A trust that pioneered the use of IT in the NHS is tendering for a new patient care information system because its 15-year-old software will not last until a replacement arrives from the National Programme for IT (NPfIT).

An OJEU advertisement issued by Wirral Hospitals NHS Trust says that implementation is planned to start in May of this year, and will need to be completed by summer 2007.

Trust chief executive, Frank Burns, explained: "Wirral Hospital fully supports the national programme and has no concerns about the ultimate functionality of the products procured. It is simply a problem of timing. For clinical safety reasons, we must replace our functionality-rich, 15-year-old system within the next two and a half years, and the national programme solution will not be ready in time."

"There is no mystery about the timing," Burns confirmed to E-Health Insider. "Our procurement was delayed pending the outcome of the NPfIT procurement as we would have preferred to adopt an NPfIT solution."

Neil Large, director of finance and ICT at Cheshire and Merseyside Strategic Health Authority, confirmed: "The trust faces exceptional circumstances, as it needs to replace its existing system by June 2007 in advance of rolling out the NPfIT ultimate solution." He continued that while NPfIT would eventually meet the trust’s requirements, it would not be "within the life of the existing system."

He explained that other trusts would be maintaining their existing systems for up to eight years before adopting the chosen NPfIT clinical system for their region.

Wirral, however, is not in a position to carry on upgrading its ageing system and the national programme has enabled organisations in this position to have immediate access to a high quality new solution.

"In short, Wirral’s interim solution is simply due to a timing issue and, having reviewed the business case, the SHA believes it is a pragmatic response to enable continuity of service," concluded Large.

The successful contractor will be required to develop software that interfaces both with the NPfIT’s systems and Wirral’s existing system, an Eclipsys TDS 7000 which has been implemented with "considerable tailoring", according to the tender document.
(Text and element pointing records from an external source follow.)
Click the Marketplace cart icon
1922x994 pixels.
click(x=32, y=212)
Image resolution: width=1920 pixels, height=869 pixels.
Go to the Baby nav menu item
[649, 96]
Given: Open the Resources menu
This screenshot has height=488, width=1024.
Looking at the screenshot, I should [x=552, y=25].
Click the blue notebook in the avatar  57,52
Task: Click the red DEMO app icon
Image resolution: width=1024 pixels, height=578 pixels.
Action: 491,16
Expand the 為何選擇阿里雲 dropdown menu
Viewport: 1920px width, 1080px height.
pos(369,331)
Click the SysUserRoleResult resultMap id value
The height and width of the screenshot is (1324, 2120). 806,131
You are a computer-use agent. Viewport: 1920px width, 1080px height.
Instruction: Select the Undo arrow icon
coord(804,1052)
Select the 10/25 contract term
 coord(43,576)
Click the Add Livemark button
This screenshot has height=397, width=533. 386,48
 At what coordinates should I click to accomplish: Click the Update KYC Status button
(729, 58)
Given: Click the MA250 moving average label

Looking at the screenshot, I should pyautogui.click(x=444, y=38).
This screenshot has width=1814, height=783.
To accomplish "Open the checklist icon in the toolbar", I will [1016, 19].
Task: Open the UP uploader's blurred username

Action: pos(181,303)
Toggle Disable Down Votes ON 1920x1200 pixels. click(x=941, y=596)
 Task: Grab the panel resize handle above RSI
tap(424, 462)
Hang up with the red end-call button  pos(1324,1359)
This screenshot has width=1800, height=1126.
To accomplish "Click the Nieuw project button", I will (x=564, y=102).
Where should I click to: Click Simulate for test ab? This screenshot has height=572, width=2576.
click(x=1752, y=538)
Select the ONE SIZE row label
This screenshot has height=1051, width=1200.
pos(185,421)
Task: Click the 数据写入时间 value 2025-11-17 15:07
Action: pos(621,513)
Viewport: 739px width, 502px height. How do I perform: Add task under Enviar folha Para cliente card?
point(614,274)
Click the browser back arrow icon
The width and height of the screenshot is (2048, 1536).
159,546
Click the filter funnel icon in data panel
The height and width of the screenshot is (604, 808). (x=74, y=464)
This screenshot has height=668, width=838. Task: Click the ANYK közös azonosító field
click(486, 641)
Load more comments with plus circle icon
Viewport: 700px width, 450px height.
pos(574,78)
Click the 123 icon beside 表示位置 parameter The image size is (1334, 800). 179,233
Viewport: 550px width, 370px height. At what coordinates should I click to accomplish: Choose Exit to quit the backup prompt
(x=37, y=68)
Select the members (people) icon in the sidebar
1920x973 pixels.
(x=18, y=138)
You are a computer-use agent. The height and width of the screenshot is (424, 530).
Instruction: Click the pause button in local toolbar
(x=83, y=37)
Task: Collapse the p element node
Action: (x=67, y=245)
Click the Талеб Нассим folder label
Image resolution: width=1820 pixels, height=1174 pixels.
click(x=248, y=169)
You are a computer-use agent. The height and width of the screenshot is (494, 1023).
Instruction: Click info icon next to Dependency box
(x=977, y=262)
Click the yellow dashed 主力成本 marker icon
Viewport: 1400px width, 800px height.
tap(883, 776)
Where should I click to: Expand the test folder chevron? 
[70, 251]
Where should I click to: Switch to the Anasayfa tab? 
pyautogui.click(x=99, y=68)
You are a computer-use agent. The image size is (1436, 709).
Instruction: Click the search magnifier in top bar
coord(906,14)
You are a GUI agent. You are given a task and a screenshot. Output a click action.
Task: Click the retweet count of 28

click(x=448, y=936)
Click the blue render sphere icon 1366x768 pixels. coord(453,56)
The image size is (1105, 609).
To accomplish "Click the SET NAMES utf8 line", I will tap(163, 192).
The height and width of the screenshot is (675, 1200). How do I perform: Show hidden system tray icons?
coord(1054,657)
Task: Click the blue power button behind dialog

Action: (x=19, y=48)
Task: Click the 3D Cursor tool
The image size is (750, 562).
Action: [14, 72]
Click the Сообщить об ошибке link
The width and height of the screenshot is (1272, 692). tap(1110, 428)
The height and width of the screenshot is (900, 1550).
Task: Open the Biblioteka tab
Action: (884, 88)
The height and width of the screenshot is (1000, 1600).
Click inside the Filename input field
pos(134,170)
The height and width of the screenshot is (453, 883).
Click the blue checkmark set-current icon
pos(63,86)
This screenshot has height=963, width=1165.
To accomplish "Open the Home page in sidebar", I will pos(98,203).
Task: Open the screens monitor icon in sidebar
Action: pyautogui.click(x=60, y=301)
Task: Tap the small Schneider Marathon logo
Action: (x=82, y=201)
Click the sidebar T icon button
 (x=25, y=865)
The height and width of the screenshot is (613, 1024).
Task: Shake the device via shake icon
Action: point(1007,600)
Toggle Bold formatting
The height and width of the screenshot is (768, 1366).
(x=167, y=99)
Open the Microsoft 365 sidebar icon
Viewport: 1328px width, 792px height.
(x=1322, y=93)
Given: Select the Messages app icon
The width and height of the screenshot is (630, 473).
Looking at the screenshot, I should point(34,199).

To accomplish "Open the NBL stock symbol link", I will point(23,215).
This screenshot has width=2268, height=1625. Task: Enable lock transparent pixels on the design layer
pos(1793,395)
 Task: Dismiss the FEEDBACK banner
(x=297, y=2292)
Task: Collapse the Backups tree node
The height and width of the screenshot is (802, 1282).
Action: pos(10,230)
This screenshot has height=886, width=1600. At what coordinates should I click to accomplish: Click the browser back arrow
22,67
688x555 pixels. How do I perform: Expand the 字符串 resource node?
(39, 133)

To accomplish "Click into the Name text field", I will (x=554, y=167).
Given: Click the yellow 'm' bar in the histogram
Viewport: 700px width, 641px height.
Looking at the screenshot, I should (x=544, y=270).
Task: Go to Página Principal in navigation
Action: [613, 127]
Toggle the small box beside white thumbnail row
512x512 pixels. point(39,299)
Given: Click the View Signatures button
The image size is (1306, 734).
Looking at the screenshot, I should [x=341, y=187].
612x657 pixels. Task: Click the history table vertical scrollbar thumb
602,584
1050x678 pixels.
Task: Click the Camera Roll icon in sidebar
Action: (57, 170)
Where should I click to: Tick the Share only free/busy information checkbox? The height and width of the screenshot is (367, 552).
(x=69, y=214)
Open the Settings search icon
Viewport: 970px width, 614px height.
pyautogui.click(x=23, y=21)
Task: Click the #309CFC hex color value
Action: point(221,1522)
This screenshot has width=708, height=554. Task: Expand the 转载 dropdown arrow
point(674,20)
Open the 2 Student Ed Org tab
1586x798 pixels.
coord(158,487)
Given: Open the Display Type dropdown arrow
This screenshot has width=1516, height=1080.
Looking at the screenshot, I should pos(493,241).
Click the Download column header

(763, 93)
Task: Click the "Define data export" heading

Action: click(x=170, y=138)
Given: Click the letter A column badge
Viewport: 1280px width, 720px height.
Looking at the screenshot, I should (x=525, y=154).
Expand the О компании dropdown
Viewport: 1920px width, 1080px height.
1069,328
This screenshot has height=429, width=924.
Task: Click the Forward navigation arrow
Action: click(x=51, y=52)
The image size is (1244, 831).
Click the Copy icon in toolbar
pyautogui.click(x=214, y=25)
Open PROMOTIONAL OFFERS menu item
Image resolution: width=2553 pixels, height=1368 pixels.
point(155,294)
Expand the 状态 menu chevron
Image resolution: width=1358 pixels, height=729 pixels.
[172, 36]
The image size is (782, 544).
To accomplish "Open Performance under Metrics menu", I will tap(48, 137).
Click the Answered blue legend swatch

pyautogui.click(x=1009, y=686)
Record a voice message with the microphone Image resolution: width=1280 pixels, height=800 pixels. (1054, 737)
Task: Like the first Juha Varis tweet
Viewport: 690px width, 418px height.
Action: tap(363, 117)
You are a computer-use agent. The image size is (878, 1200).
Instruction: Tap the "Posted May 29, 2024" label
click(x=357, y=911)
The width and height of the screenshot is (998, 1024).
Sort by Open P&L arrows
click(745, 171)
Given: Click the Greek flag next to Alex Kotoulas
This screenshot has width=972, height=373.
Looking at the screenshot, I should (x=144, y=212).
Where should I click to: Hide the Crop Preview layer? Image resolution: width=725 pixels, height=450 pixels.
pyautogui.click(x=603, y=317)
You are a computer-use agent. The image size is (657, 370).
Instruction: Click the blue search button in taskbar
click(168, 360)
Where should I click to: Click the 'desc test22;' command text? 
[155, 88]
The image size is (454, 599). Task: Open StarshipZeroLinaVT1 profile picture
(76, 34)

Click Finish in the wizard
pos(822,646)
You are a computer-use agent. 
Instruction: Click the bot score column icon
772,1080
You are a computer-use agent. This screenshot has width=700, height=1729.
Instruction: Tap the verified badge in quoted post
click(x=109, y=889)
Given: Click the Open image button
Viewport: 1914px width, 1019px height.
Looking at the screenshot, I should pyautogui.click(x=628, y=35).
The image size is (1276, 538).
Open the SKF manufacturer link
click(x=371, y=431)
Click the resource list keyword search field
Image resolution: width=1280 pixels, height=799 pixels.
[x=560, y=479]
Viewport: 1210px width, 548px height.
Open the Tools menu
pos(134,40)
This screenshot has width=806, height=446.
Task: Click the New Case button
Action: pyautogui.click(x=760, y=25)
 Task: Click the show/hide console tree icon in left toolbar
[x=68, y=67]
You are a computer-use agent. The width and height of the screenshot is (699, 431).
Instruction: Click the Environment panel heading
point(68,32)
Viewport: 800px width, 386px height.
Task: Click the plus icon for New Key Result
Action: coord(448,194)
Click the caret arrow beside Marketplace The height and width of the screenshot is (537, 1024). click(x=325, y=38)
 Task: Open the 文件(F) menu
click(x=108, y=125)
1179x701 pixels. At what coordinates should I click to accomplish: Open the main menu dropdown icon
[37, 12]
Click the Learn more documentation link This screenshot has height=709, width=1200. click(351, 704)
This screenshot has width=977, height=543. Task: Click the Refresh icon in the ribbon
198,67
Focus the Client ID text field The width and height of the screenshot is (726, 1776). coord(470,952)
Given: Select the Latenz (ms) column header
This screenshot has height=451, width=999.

The document sets out a long list of areas to be covered by the new system and states that the solution will need to support the trust’s medium term aim of achieving a Level 6 electronic patient record. This is the highest level on the system set out by Information for Health, the 1998 Department of Health policy to which Burns contributed substantially.

Wirral has a high reputation for outstanding work in healthcare IT and Burns made clear when the national programme started that he would want to keep the trust’s work moving on.

"I couldn’t handle the lethargy in my organisation if we were put in a siding while the rest catch up. We need to make sure the pioneers keep pioneering. We need to demonstrate to the doubters that these things are possible," he told the Healthcare Computing 2003 conference.

The trust, located in the southern part of Merseyside, covers four hospitals: Arrowe Park Hospital; Clatterbridge General Hospital; Victoria Central Hospital and St Catherine’s Hospital. It falls in the North-west and West Midlands cluster whose NPfIT local service provider is CSC.  The chosen NPfIT clinical solution provider for the cluster is iSOFT.